Forced conversion to Islam: Rampant and unreported

The numbers of young Christian girls kidnapped and forced to convert to Islam is of epidemic proportions, yet the MSM and Western feminists ignore this abuse or say it is a cultural thing and not where we should put our noses.

Maybe if more of us stuck our noses into this blatant abuse of young girls and started asking the tough questions  there would be an improvement in the situation. 

Or would that be too Islamophobic?


From ASIANews August 25

Punjab: Muslims kidnap 14 year old Christian to convert her to Islam


Lahore (AsiaNews) - A group of Muslims have kidnapped a 14 year old Christian girl from her home under the threat of a gun and in front of witnesses. The incident occurred on August 17 last in Shisharwali, residential area of the city of Gujranwala, Punjab. According to reports from the Pakistan Christian Post (PCP), Mohammad Tayeb Butt along with four other Muslims raided the house of Rashid Masih in broad daylight, pointed the gun to the head of his daughter Mehek forcing her to climb aboard a white car .
 
Two young Christians, Imran Masih and Mehboob Masih, tried to rescue the girl, but Mohammad Tayeb pointed the gun at them and threatened to shoot. "She is a Choori" the Muslim shouted, at Mehek, using derogatory and insulting Punjab slang, to define a Christian (for example, when Muslim restaurant owners or street food vendors reject minority religious customers, ed) . He also added that the Choori Mehek will be purified "convert to Islam and become my mistress."
 
Sources report that the local Christian activists from the All Pakistan Minorities Alliance (APMA) have tried to report the incident to the police. But the agents did not want to open an investigation - as is often the case - at the expense of an influential Muslim personality.
 
Interviewed by AsiaNews, the Archbishop Emeritus of Lahore and former president of the Pakistan Catholic Bishops' Conference Mgr. Lawrence John Saldanha stresses that such cases are "common in Pakistan," and families "can do little or nothing" to save the victims from their captors. He adds: "The Muslim family has an advantage, because the law favors them."
 
Added to the tragedy of the kidnapping, the prelate continues, are "the future difficulties that the unfortunate young girl will suffer in the Muslim family." These are "sad and tragic" episodes for the Christian community and represent, concludes Mgr. Saldanha, "one of the many crosses that the small minorities (even the Hindus) without hope must bear in Pakistan."

What the task requires:
Name every person the article on forced conversion in Pakistan identifies by name. The rows that follow have nothing to do with the article.

Data records
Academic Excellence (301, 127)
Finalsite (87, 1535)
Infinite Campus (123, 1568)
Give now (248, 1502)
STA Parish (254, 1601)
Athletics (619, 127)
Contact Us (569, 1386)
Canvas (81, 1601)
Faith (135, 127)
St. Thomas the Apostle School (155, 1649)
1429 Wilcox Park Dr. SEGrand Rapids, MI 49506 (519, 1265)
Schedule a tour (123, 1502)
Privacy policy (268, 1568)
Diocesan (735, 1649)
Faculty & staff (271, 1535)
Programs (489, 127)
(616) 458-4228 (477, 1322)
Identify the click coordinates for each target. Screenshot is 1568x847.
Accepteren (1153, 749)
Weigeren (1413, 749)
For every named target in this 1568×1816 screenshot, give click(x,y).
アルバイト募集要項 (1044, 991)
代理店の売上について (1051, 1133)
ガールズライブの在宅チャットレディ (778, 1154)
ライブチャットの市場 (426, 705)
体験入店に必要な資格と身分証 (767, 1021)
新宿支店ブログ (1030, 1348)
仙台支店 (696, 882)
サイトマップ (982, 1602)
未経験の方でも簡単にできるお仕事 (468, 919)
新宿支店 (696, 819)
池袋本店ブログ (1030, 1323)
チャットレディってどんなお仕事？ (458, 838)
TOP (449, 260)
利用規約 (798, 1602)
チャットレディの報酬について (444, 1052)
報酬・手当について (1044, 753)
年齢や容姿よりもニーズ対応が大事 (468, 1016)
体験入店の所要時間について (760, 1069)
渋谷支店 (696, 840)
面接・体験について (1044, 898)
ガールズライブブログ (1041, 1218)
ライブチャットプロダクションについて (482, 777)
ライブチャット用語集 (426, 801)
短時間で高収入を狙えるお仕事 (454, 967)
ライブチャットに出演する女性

Solution to the problem:
Mohammad Tayeb Butt, Rashid Masih, Mehek, Imran Masih, Mehboob Masih, Lawrence John Saldanha